• Task goal:
Repeat the records below exactly from the line containing "Image resolution: width=2269" to the line containing "You are a computer-use", taking in both of those lines. Drop the pictures.

Listed entries below:

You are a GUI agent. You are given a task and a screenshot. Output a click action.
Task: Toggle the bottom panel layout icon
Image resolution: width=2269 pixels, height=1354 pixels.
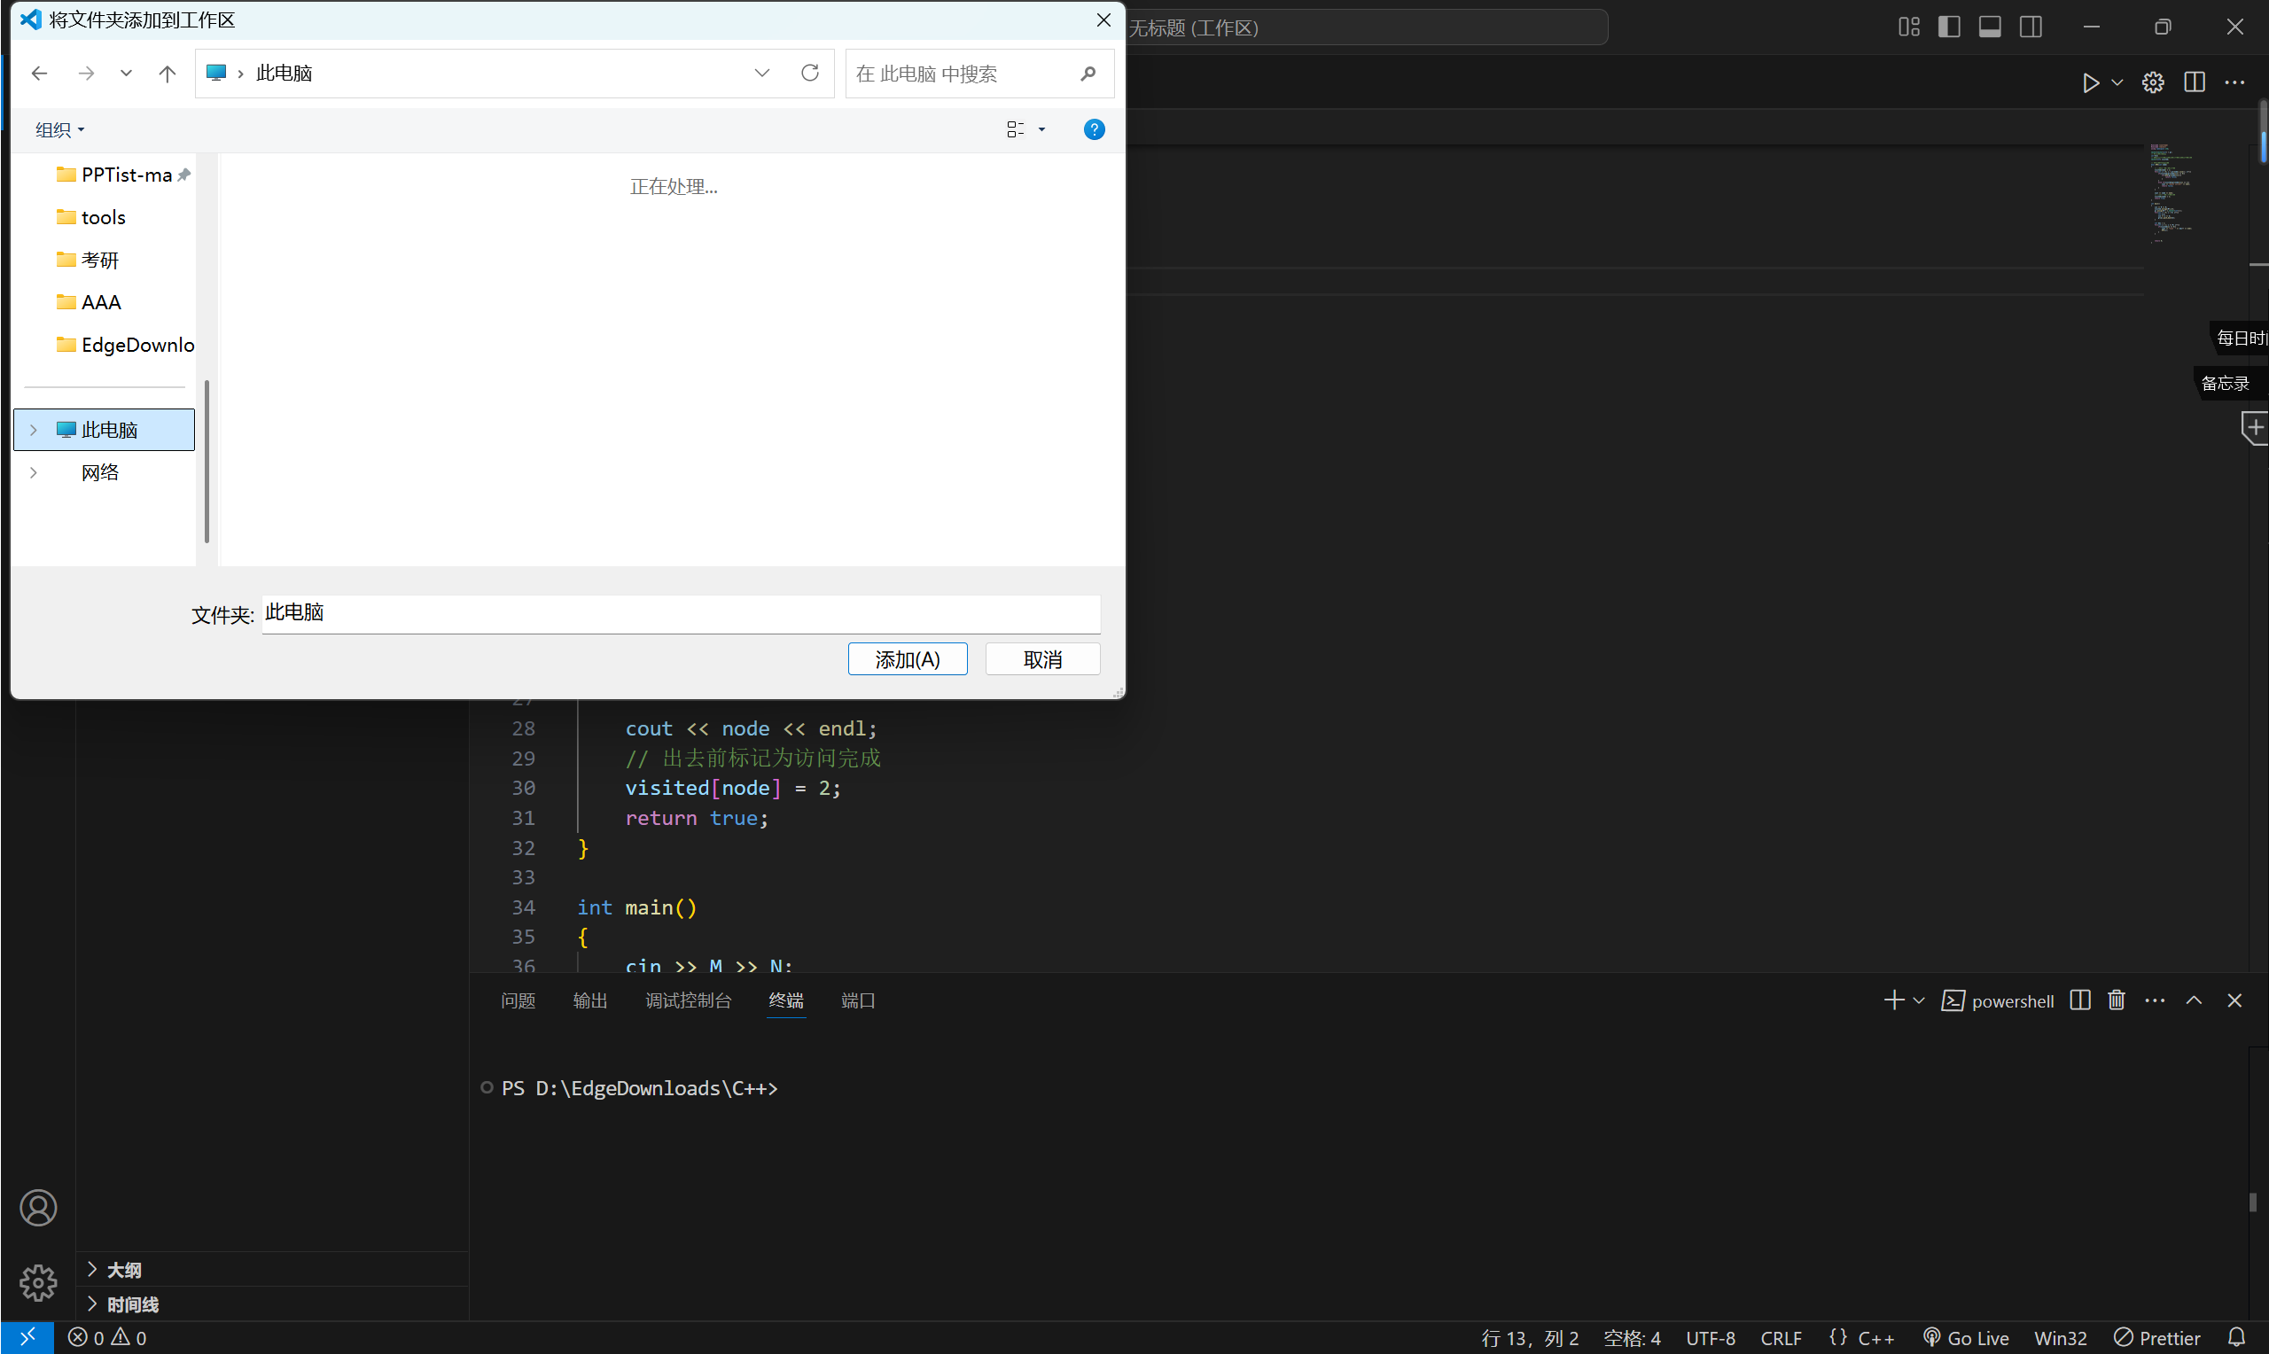(x=1990, y=27)
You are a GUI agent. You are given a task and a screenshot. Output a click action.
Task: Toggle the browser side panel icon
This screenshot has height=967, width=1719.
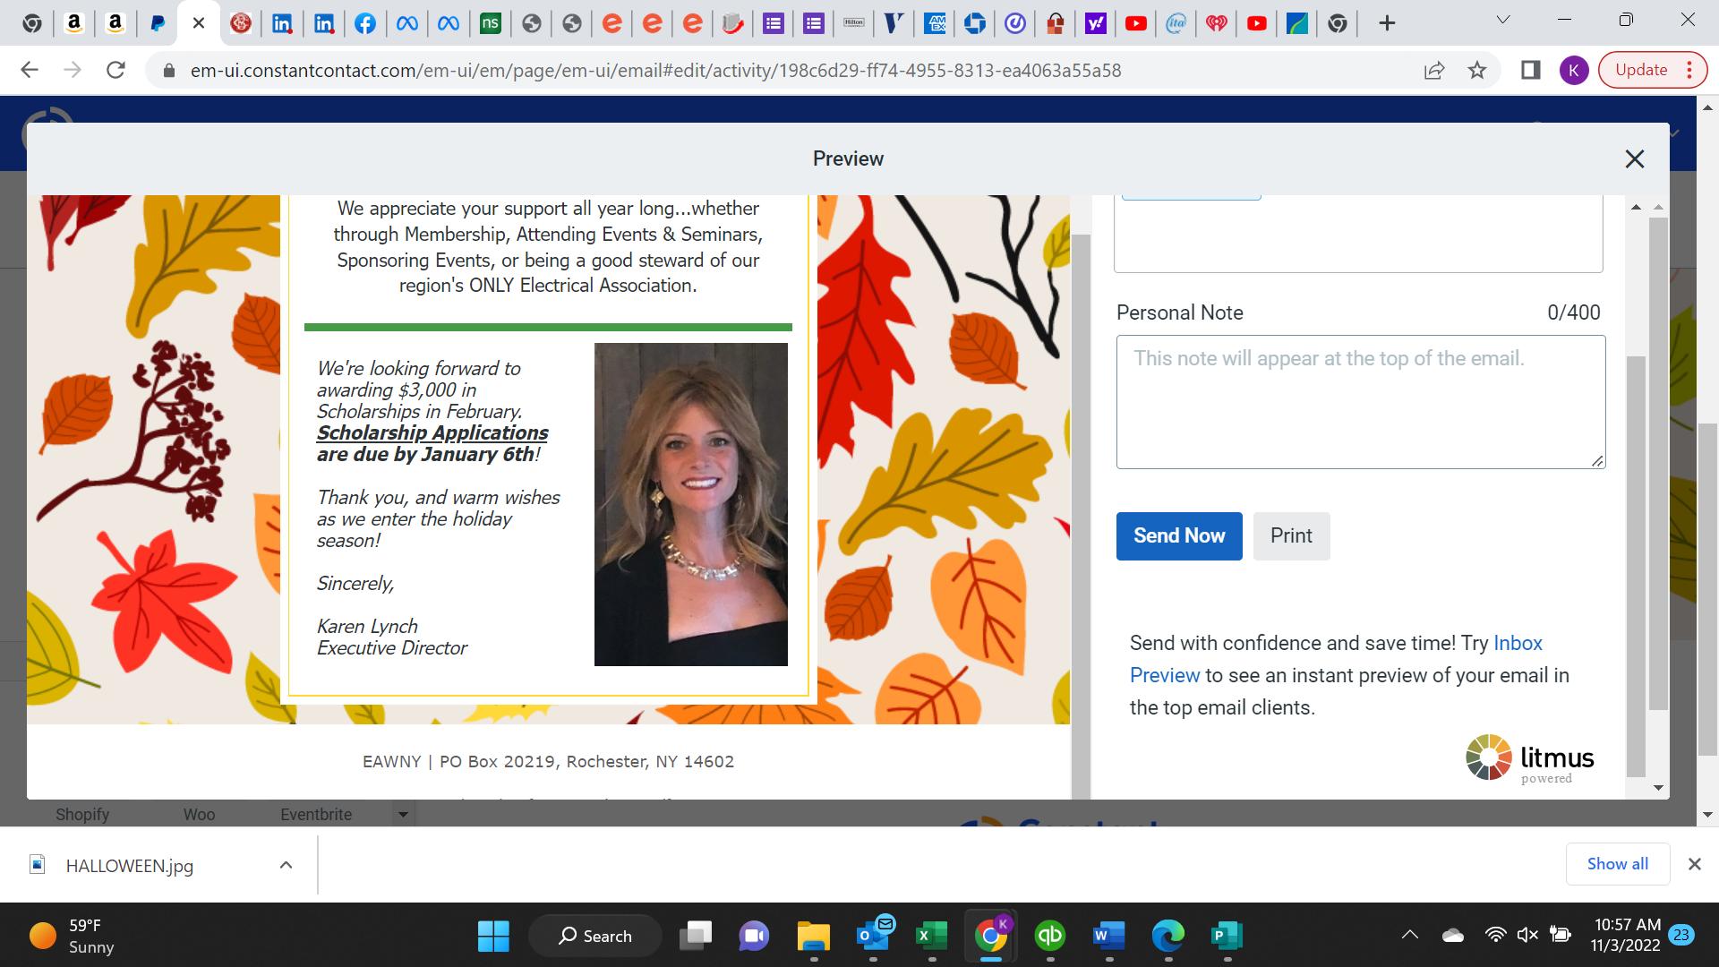point(1530,70)
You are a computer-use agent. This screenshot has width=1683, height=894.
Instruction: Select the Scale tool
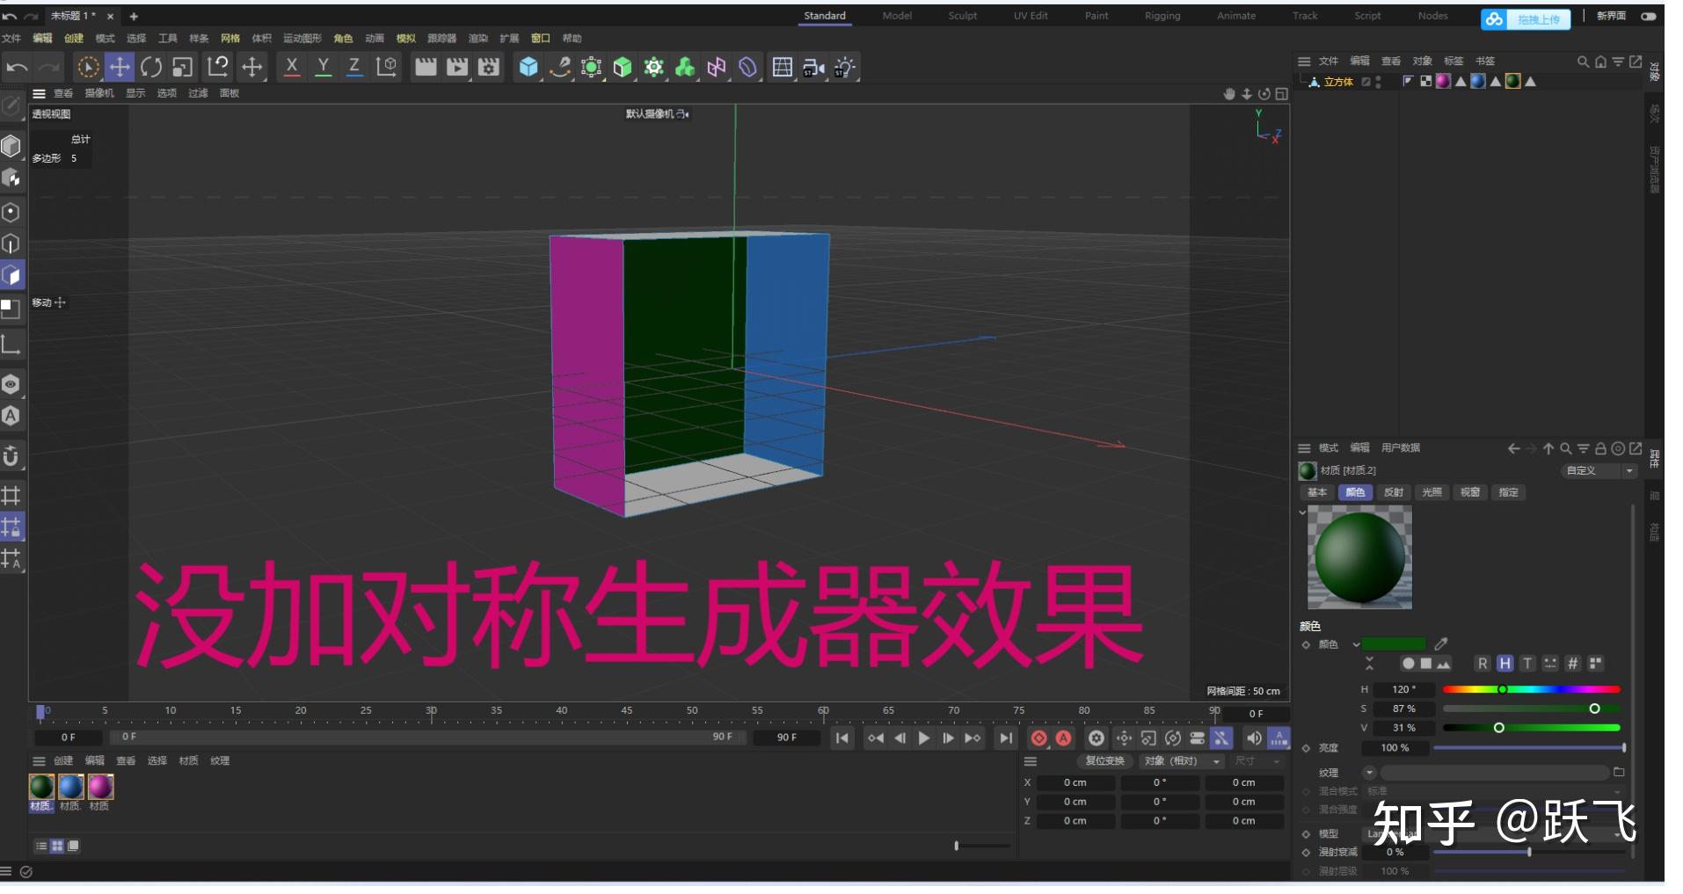[x=183, y=67]
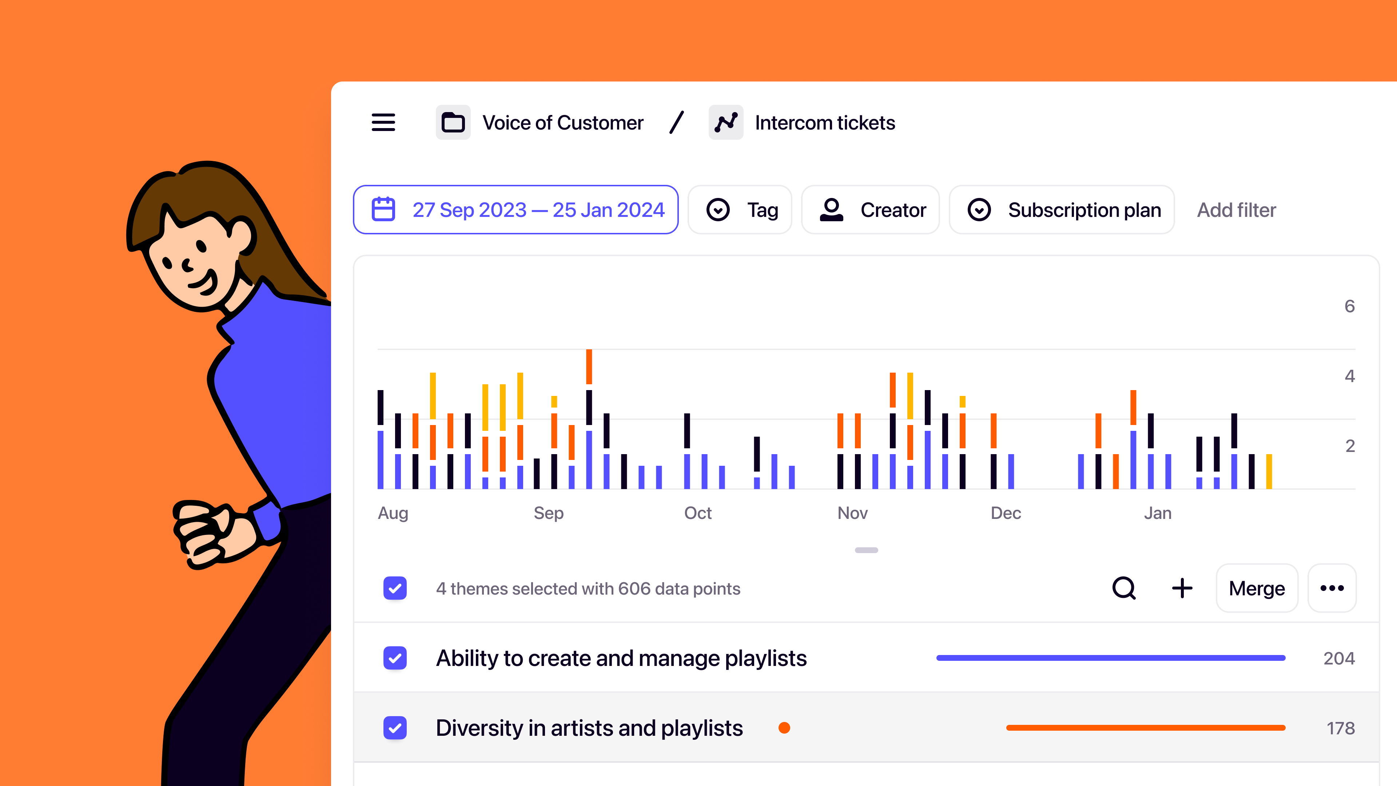Viewport: 1397px width, 786px height.
Task: Uncheck Diversity in artists and playlists
Action: (x=395, y=728)
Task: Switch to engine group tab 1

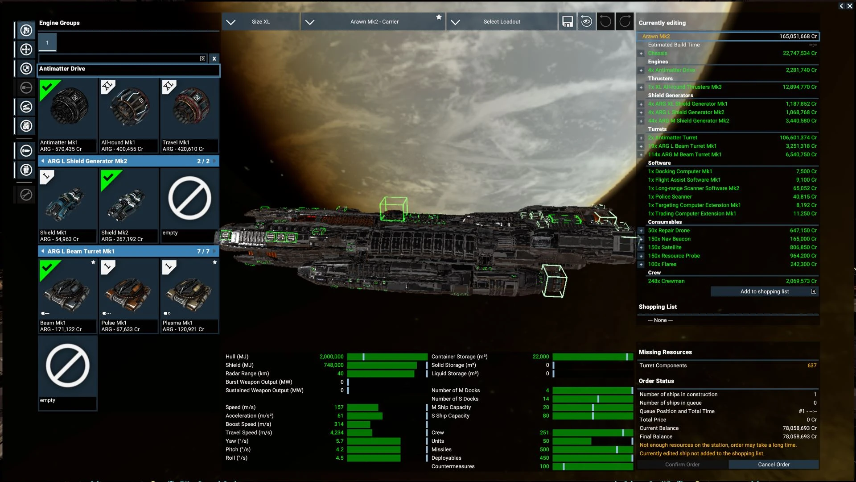Action: coord(47,42)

End of Listed entries.

• Finished task:
Image resolution: width=2269 pixels, height=1354 pixels.
(x=1990, y=27)
You are a GUI agent. You are given a task and a screenshot. Output a click action.
Task: Toggle the browser side panel icon
This screenshot has height=967, width=1719.
point(1530,70)
You are a computer-use agent. This screenshot has width=1683, height=894.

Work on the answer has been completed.